After a major natural disaster, like a Cascadia Subduction Zone earthquake, NET volunteers will conduct search and rescue operations, triage and treat injuries, and shut off compromised utilities until professionals arrive. Research shows that 90% of people are rescued by their neighbors in a disaster and not first responders.
Douthit said that people should strive for an emergency preparedness kit that would last for 2 weeks.

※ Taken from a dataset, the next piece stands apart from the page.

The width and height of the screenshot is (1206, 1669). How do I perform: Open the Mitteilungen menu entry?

He said people should inventory items they have in their homes right now that could be used in an emergency kit.
“A lot of Portlanders have camping supplies,” Douthit said. “That same gear you would use in the outdoors, you can use after an earthquake.”
He said emergency kits can be added to weekly by making small additions during weekly trips to the grocery store.

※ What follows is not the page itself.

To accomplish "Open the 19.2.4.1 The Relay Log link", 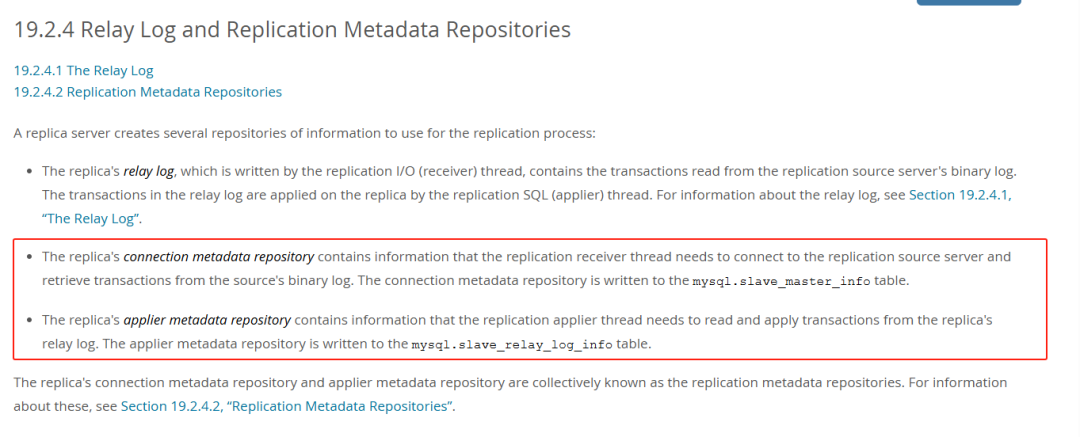I will (x=84, y=71).
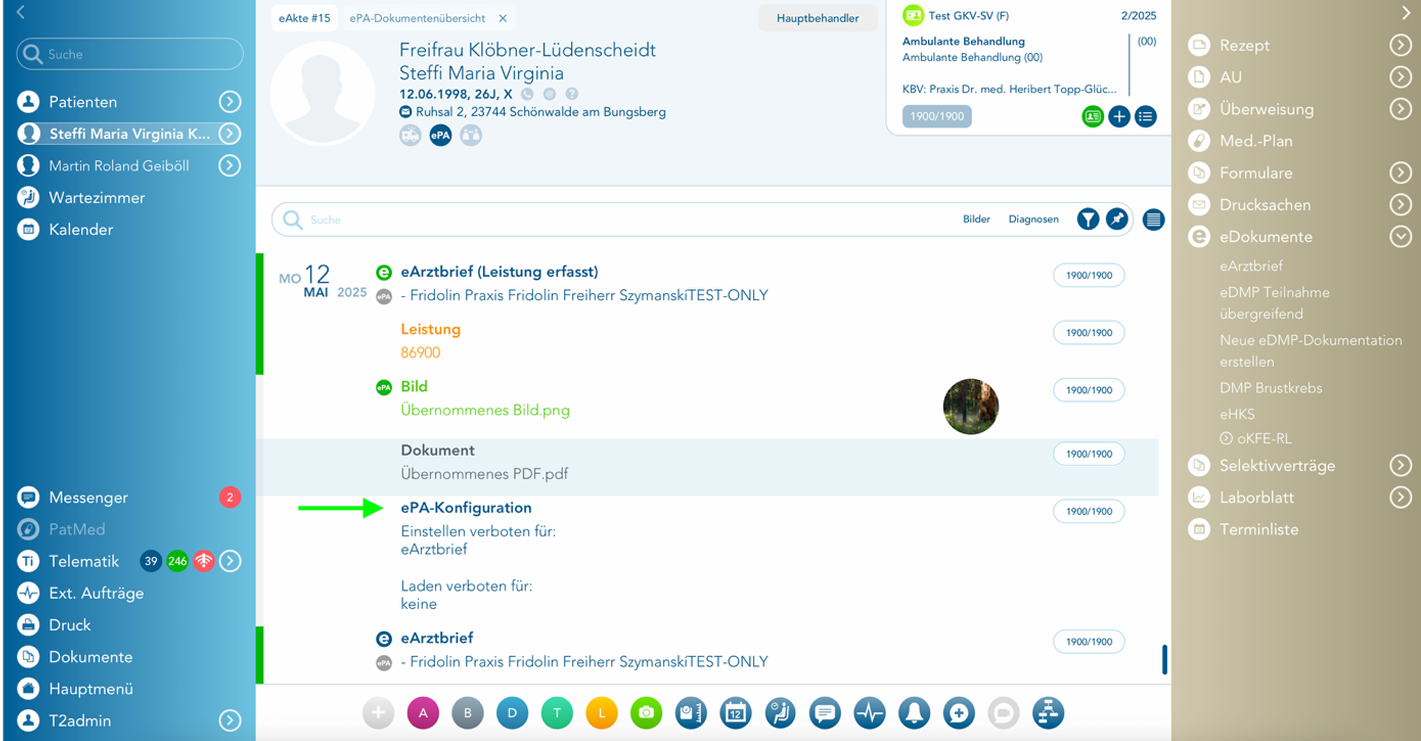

“There really isn’t a point in which we would say people are fully prepared,” Douthit said. “It’s an ongoing thing.”
Other cities and counties have similar programs set up. Most of those are known as CERT, or “Community Emergency Response Team.” People wanting more information should contact their local county office for emergency management.
In Portland, people can visit the PBEM website.
School emergency plans
The Portland Public School district is the only one in the state of Oregon with an emergency preparedness manager whose job it is to help schools develop plans for whatever may arise.
In the event of a big quake, the plan calls for students to remain with teachers. If the building is damaged, schools will set up designated reunification sites as close as possible to schools.
“If the bridges come down during an earthquake and (parents) can’t get to their child who can?,” said PPS spokesperson Christine Miles. “Who do they have they identified as a person who can go and pick up their students.”
Parents should update school lists of who a child can be released to, such as a grandparent, trusted neighbor or friend. After a quake hits cell phones and the Internet may be unusable.
If parents can make it to the school, Miles said, “there will be some type of communication there at the school — a person, some direction, to say here’s where you can find your student.”
Of the 47 buildings in the PPS district, 14 have been modernized to meet current earthquake standards. Another 8 are planned for a seismic upgrade this summer.
Those upgrades are paid for by the $482 million bond measure approved by voters in 2012. The schedule calls for all schools to be seismically upgraded within the next 5 years.